Я защищала свою работу 14 ноября 1924 года. Оное событие происходило в холодный петербургский день, в университете, в зале совета, который тогда находился на III этаже главного здания.
Зал полон незнакомых людей.
Я в первый раз вхожу в ученое собрание. Никогда не бывала и не видела никаких заседаний. Никогда на людях не читала. Никогда не видела прений.
Держусь спокойно, в том высшем спокойствии, какое стоит волненья.
За большим торжественным столом члены совета, вся старая профессура, далекая, страшная, непонятная. Меня просят сесть напротив спиной к публике и лицом к президиуму и оппонентам. Холодно. Все одеты.
Марр, очень хмурый, садится посредине. Рядом Ильинский, ученый секретарь, зачитывает документы. Я произношу краткое слово на чисто теоретическую тему.
Начались прения. Первым говорил Жебелев, очень спокойно, домовито, по-хозяйски. Он начал со своего профанства, сразу отгородившись от ответственности. Я резко разоблачила своего учителя. Зал натянулся, как пузырь. Вторым говорил Толстой. Он все отрицал в моей работе, все порицал.

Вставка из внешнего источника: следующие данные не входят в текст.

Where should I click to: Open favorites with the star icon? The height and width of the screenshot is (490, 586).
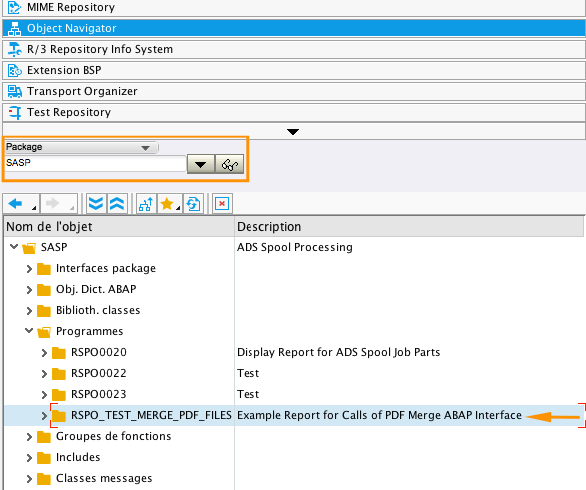pyautogui.click(x=167, y=204)
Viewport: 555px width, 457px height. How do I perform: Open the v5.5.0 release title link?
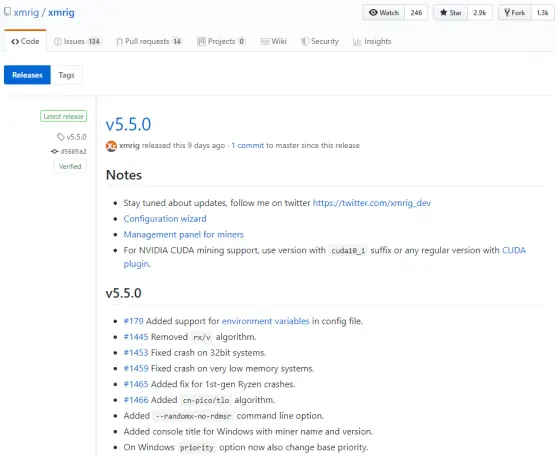tap(128, 125)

Возражения Толстого пробудили в Mappe все его внимание. Он жил, дышал, участвовал каждым биением своего пульса в происходящем. Он усмехался, мне подмигивал, в Толстого бросал реплики.
Тогда взялся распарывать мне кишки Малеин. Со злобой, издевательски он принялся уличать меня в ошибках, – я настаивала на том, что он, как и Толстой, принимают за ошибки новые принципы. К этому времени зал был полностью наэлектризован.
Официальные оппоненты кончили. Теперь идут страсти из публики. Уже несколько часов шла борьба неравных сил. Когда слово взял Франк-Каменецкий, я почувствовала страх.
Эти не были страшны. Страшен только он.
Он сказал: «Если бы это я прочел десять лет назад, вся моя научная работа пошла бы по совершенно иному пути».
Он говорил умно, светло, научно, всецело поддерживая меня. Марр счастливо и жадно слушал, весь – сплошное одобрение.
И вдруг я поняла, что это друг, что это высокая похвала – мне. Как краска заливает лицо, так горячее счастье залило мое сердце. Я поняла, что выиграла эту битву в каком-то очень большом и настоящем плане. Остальное меня не интересовало.
Марр бесцеремонно закрыл прения. Он встал и зачитал написанные им самим слова резолюции. Там в сильных выражениях говорилось о том, что «принимая во внимание совершенно новые, прогрессивные»… я уж не помню что, – но принимая во внимание что-то необычайно хорошее, ученый совет присуждает…
Я ничего не успела запомнить, как Марр, зачитывавший это стоя, сам (вместо ученого секретаря) в мгновенье ока кивнул налево и направо, сказал «возражений нет» – и закрыл собрание. Никто не успел опомниться.